In Genesis from the Old Testament of the Bible, it is said that God created the world in six days and rested on the seventh. But the system of a seven-day week can be found in many other cultures and religions. The origin of the seven-day week system is ancient Babylonia. The Babylonians believed that every seventh day was one of misfortune, with 7 having the significance that it is the largest single-digit prime number and the number of heavenly bodies known at the time (sun, moon, five planets). This was passed on to the Jewish people who made the seventh day the Sabbath. This was then adopted by Catholics in Rome and in 325AD, it was officially decided at the Concilium Nicaenum (official council that was held to vote for the official religion of Rome) that every week would be seven days long.
There is also a reason for assigning a heavenly body to each day (Monday = Moon, Tuesday = Mars, Wednesday = Mercury, Thursday = Jupiter, Friday = Venus, Saturday = Saturn, Sunday = Sun). At first, the order of the days was the same as the order of heavenly bodies by their distance from the Earth: “Saturn, Jupiter, Mars, Sun, Venus, Mercury, Moon”. This was then cross-referenced with the astrological 24-hour system of planetary hours, resulting in a new order of “Saturn, Sun, Moon, Mars, Mercury, Jupiter, Venus”. Because of this, the week started on Saturday in ancient times. It was only during Roman times when the week was changed to start on the Sunday, with Sunday becoming an official day of rest.

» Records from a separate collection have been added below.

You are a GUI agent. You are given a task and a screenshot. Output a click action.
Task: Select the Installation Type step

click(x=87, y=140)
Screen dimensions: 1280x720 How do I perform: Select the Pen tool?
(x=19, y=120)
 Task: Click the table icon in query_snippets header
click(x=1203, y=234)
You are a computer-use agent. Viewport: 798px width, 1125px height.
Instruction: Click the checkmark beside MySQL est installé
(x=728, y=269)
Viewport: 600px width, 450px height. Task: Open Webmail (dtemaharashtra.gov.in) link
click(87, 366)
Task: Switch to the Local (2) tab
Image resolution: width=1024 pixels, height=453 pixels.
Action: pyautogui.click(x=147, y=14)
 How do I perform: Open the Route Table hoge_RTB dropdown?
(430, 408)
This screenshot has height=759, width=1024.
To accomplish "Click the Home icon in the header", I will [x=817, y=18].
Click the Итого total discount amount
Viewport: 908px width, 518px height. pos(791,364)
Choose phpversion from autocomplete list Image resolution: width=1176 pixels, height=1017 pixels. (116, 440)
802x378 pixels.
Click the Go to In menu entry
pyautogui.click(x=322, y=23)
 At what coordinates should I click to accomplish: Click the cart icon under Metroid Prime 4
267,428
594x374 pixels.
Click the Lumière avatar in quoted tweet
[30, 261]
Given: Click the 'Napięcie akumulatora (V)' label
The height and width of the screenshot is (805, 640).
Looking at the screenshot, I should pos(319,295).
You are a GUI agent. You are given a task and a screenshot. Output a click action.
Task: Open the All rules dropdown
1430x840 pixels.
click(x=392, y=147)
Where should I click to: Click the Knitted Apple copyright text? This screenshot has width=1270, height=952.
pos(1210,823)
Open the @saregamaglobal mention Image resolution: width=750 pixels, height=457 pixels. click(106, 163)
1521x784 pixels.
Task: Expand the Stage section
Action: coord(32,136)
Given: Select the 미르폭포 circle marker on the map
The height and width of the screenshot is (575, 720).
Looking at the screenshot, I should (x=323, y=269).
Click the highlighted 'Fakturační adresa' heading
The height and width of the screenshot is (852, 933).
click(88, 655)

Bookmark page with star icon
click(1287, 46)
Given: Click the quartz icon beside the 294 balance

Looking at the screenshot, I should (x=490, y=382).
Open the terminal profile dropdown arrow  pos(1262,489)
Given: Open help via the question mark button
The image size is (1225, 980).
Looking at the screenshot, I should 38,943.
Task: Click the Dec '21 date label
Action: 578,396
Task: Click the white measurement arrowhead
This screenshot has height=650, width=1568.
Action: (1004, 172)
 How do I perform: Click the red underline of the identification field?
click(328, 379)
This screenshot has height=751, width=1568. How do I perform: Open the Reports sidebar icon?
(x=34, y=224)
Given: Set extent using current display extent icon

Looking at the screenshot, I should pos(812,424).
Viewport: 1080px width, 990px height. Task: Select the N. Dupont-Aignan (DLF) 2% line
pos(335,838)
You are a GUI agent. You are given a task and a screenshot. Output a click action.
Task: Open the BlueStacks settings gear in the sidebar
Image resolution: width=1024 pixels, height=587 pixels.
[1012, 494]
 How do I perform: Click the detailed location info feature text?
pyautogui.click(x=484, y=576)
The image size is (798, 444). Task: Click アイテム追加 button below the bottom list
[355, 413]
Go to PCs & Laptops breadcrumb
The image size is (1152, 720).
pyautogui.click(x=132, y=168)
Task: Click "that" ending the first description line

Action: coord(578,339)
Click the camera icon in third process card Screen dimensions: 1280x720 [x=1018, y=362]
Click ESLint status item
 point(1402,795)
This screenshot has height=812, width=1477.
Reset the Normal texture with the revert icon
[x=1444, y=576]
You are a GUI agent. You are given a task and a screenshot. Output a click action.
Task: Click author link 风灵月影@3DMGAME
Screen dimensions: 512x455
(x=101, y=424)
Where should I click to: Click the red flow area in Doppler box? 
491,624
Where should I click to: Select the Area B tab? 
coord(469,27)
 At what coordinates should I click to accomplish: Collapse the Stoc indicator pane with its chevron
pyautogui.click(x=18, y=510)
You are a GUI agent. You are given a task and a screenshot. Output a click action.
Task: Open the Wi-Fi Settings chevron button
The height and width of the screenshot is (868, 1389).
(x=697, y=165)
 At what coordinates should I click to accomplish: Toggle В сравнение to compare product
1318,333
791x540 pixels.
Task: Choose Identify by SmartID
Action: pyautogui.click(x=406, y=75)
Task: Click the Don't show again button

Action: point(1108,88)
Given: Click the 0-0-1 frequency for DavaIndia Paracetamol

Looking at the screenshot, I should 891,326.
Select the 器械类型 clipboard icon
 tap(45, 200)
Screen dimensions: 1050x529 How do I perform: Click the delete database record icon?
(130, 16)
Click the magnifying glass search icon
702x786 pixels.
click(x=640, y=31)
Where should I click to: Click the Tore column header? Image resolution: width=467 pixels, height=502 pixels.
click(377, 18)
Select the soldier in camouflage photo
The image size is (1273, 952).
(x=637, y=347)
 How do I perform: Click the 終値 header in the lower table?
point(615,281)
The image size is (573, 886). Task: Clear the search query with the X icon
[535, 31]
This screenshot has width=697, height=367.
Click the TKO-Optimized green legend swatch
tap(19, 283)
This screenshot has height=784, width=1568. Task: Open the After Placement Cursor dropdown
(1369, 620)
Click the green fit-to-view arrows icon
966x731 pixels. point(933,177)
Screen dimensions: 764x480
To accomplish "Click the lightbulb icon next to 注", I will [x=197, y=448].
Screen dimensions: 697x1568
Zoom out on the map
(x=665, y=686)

The Romans named the days after the heavenly body assigned to that day. For example, “Sunday” obviously comes from “Sun”, with the same applying to Monday and Saturday. This system is used in Korea and China, where each day is labelled according to the assigned planet. For example, Thursday is 목요일(mok yo il) in Korean, where 목 means wood, with 목성(mok sung) meaning Jupiter.
In English, the names of each day are mixed. Some are based on planets like the Korean system (Saturday, Sunday, Monday), while others inherit their name from the Germanic people. The Germanic people assigned one of their gods (from Norse mythology) to each day (except Sunday and Monday, which are related to the Sun and the Moon, while Saturday had a completely different name). Tuesday stands for “Tyr’s day”, Wednesday stands for “Wodan’s(or Odin’s) day”, Thursday stands for “Thor’s day” and Friday stands for “Frigg’s day”.
Interestingly, the Norse god assigned to each day correlates with the Greek/Roman god assigned to it. For example, Thursday is “Thor’s day” and also “the day of Jupiter”. Jupiter is the Roman king of gods (same as Zeus from Greek mythology) who uses lightning, while Thor is the Norse god of thunder.
Not every country calls each day a meaningful name. In China, Monday is simply 星期一(xing qi yi), or “first star period”, with each day after that being one number higher (Sunday is specially called 星期日(xing qi ri), where the number is replaced by the character for “Sun”). Although China used the same system as Korea and Japan based on 음양오행설(eum yang oh hang sul, system of Five Elements and Yin Yang), the days were renamed with the simplification of the language.